══ Extracted data ══

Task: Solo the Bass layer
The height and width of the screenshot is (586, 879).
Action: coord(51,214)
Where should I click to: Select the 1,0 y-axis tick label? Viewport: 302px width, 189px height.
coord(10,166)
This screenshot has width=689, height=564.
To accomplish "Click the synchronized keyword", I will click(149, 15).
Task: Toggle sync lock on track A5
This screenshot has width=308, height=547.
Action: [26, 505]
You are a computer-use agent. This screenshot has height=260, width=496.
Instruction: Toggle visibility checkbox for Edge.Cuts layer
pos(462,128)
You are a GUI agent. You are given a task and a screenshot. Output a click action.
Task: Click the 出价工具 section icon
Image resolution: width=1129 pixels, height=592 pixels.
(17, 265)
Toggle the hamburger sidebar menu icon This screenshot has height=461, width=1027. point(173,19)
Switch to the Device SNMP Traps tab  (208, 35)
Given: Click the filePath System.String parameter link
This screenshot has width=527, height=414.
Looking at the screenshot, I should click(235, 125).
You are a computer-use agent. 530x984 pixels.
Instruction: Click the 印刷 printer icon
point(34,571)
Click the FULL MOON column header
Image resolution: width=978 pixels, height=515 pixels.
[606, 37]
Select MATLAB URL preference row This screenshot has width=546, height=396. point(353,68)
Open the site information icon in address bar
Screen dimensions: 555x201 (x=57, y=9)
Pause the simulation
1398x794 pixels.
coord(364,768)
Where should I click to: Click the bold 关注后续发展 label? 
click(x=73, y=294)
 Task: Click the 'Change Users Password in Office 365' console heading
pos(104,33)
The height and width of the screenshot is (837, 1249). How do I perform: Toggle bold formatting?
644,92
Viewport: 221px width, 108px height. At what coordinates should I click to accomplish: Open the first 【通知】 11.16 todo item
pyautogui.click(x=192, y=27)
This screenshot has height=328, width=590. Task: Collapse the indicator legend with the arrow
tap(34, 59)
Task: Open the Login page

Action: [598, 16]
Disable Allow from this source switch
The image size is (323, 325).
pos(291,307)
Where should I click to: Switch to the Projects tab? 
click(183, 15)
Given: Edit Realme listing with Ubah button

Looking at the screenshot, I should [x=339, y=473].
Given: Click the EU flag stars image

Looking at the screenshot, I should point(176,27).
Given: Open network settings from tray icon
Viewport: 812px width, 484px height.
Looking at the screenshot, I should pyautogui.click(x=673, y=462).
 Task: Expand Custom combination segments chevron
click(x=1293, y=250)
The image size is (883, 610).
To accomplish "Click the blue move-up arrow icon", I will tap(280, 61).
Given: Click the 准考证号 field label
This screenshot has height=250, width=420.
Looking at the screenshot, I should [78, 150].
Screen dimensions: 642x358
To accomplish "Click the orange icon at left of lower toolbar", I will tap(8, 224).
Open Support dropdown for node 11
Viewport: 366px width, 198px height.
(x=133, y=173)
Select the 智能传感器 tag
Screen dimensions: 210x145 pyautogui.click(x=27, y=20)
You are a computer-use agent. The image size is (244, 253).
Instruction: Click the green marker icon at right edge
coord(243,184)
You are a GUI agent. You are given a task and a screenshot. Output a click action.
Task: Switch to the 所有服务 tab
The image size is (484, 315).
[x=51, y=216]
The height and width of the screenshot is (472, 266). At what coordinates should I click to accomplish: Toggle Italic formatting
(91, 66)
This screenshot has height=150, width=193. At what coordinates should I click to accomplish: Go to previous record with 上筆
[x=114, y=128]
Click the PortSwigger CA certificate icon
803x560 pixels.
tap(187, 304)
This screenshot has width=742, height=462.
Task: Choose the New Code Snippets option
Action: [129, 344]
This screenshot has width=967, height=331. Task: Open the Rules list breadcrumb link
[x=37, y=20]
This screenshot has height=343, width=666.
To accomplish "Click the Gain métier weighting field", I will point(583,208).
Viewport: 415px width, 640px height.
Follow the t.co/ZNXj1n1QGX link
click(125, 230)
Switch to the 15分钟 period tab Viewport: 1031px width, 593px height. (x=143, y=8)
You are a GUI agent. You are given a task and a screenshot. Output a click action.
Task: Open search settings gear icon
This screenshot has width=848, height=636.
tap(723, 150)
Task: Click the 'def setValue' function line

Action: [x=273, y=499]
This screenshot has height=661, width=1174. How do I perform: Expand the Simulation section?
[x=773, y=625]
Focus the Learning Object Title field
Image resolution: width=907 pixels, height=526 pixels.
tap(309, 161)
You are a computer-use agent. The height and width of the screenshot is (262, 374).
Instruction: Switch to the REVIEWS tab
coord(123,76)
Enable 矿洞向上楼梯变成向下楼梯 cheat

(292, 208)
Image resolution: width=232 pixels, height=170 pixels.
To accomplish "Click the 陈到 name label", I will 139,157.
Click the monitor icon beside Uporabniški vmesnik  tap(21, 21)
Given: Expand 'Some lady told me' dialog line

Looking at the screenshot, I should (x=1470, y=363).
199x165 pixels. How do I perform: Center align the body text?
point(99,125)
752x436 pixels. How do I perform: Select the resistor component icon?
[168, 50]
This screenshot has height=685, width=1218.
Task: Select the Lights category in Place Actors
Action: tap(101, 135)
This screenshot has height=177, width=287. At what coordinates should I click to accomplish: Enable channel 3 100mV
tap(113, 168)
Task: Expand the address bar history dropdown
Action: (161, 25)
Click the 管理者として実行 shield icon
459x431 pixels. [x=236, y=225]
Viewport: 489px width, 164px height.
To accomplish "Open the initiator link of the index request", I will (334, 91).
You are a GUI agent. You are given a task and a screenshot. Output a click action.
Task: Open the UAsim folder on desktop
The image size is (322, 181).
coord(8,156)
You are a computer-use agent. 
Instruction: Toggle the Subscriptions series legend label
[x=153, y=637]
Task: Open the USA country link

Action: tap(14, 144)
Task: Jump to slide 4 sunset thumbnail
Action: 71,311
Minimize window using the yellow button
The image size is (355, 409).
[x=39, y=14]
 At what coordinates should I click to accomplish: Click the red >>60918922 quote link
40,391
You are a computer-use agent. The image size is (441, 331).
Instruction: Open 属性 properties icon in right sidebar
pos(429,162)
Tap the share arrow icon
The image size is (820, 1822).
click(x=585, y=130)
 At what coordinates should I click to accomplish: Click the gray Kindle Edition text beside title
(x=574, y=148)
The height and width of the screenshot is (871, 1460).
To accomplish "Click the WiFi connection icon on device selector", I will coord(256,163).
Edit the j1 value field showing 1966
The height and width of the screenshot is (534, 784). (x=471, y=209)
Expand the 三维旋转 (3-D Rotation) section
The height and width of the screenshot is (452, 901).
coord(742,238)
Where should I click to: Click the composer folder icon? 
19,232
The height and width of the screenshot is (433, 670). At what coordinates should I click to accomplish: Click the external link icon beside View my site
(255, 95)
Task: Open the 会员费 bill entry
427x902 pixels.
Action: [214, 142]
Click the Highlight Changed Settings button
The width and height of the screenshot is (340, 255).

═══

▶ **Your instructions**: Each line from the start of the listing above through the line containing "You are a computer-use agent. 530x984 pixels." should be copied exactly, please, with no other lines added.

▶ **Task output**:
Task: Solo the Bass layer
The height and width of the screenshot is (586, 879).
Action: coord(51,214)
Where should I click to: Select the 1,0 y-axis tick label? Viewport: 302px width, 189px height.
coord(10,166)
This screenshot has width=689, height=564.
To accomplish "Click the synchronized keyword", I will click(149, 15).
Task: Toggle sync lock on track A5
This screenshot has width=308, height=547.
Action: [26, 505]
You are a computer-use agent. This screenshot has height=260, width=496.
Instruction: Toggle visibility checkbox for Edge.Cuts layer
pos(462,128)
You are a GUI agent. You are given a task and a screenshot. Output a click action.
Task: Click the 出价工具 section icon
Image resolution: width=1129 pixels, height=592 pixels.
(17, 265)
Toggle the hamburger sidebar menu icon This screenshot has height=461, width=1027. point(173,19)
Switch to the Device SNMP Traps tab  (208, 35)
Given: Click the filePath System.String parameter link
This screenshot has width=527, height=414.
Looking at the screenshot, I should click(235, 125).
You are a computer-use agent. 530x984 pixels.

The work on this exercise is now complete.